Coimbra is certainly the nicest city or town we've visited in Portugal. It doesn't have the interest of Porto, but it has some grand university buildings, and is just very pleasant.

The university buildings are open to the public, at a charge of €5, but this is poor value for money. You get to see an old and very ornate library, but most of it is roped off. The price includes the chapel, but that wasn't exceptional, given how great many of the churches and cathedrals are. The cafe next to the cathedral, Cafe Santa Cruz, has free wifi, and worth seeing architecturally (and makes superb cappuccino). Microsoft Security Essentials has decided that It doesn't like Google Chrome, and won't let me run it. I don't know if this is a genuine threat, or a false alarm. Luckily Internet Explorer and Firefox are working fine.

I also managed to buy some large tap connectors, to fit the large taps we keep running into when we need to fill the water tank.

MSF 2258

Sat 1st Oct

Before we left for Batalha, I had a long chat with a Portuguese guy (Henrique) who had been instrumental in the recent setting up of a Portuguese Camping car association. He says that new aires are opening every week, and to look at www.campingcarportugal.com to see info about them. Useful stuff.

Took the IC2 (non motorway) to Batalha (effectively, “Battle Abbey”, just like ours near Hastings). We passed 2 LPG outlets on the way, both Repsol. The first is fairly close to Coimbra.
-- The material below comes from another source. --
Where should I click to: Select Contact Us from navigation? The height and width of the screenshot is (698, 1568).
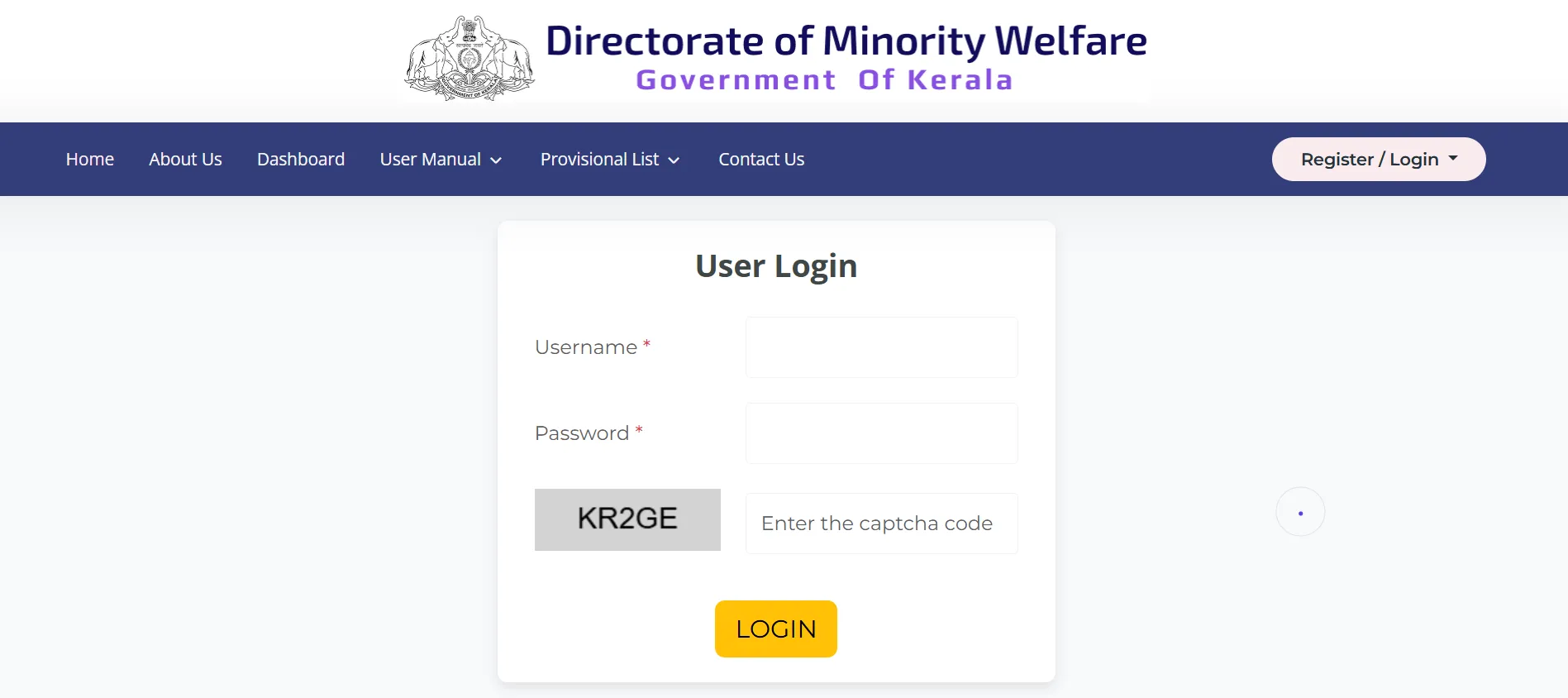[761, 159]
The aire at Batalha has full bunkering facilities, although you pay for water. The abbey costs €6 to go in, half price if over 65. Well worth a visit, spectacular Manueline architecture, and the tombs of Joao & his English wife Phillipa of Lancaster – the origin of our long standing alliance with Portugal. Also their son Henry the Navigator, who set the scene for Portugal's prosperity. Joao's army was outnumbered 6 to 1 by the Castilian army, and inflicted a crushing defeat. As Henrique said this morning, “it was our Agincourt”. Joao made a personal pact with the BVM that if he won he would build an abbey – so I guess this makes the BVM a mercenary! What if he'd been outbid by the Castilian king? The display board aid he had 6000 men, and a couple of hundred English soldiers.
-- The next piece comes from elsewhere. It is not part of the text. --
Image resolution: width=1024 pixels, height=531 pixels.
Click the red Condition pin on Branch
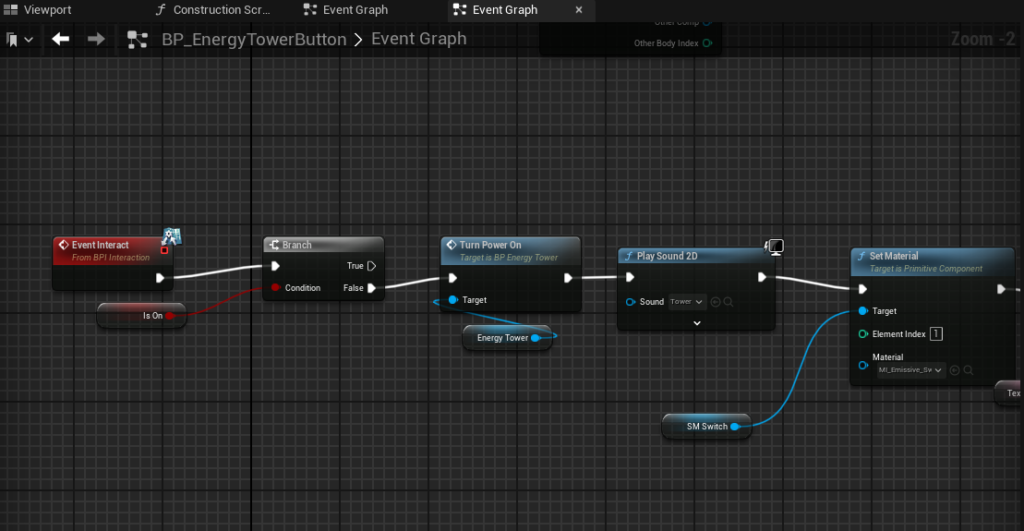click(275, 288)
Later: We've just looked the battle up on Google. It seems Joao had not just “a couple of hundred English soldiers”, but a hundred English longbow men, fresh from their success at Crecy. The Castilians were supported by the French, so you would have thought they would have understood about longbows! The same tactics that devastated the French at Crecy, devastated the Castilian infantry & French cavalry here. Agincourt was still in the future, when the French failed again to understand the power of the longbow. http://en.wikipedia.org/wiki/Battle_of_Aljubarrota

Whilst Rosemary was in the abbey sketching, a full wedding took place, with choir, orchestra – the works. But tourists continued to wander round. And the acoustics are brilliant for music, but there is so much echo the priest's words were unintelligible. (i.e. not just being in Portuguese!)

MSF 2305

Sun 2nd Oct

On Sundays the abbey is free entry, but because it's free entry, they don't open the toilets! This seems rather bizarre, the sort of pettiness the Brits would go in for. The lady who explained it seemed rather embarrassed about it. We had gone in again to see if the different lighting gave better pictures, but actually the afternoon sun was best. Rosemary did another sketch of a Manueline pillar. Then we drove to San Pedro de Moel for lunch, and the night. San P is a seaside town, lots of car parks overlooking a seriously long sandy beach, with  Atlantic rollers creating a strong undertow.

MSF 2315

Mon 3rd Oct

A gentle drive down the coast, spending several hours on the sandy beach at Praia del Selgado, before heading on to Sao Martinho do Porto, a small resort set in a small circular cove. The aire (just a car park) is at the southern end of town, a ¾ mile walk back in. A lovely sandy beach is adjacent, and sand dunes. There is free wifi at a cafe on the seafront – no need for a password.

The Dutch couple with the squeaky bedsprings (see 8th Sept) arrived, but parked far enough away to avoid disturbing our beauty sleep.

MSF 2357

Tues 4th Oct

A short drive to Alcobaca, where there is a huge church and monastery in which are buried Pedro & Ines, real life Romeo & Juliet or Tristram & Isolde. Pedro was the crown prince in the 14th century, and fell in love with a Castilian noblewoman. They eventually married and had 4 children before she was murdered on the orders of Pedro’s father, who feared being drawn into the Castilian civil war. When Pedro became king he had her disinterred, instated as queen, and had his courtiers kiss her hand in allegiance. The murderers had their hearts torn out and, the story goes, Pedro ate them. They are buried in magnificent tombs, which show their story in some detail. They would have been even more magnificent if they hadn't been broken into by Napoleon's troops!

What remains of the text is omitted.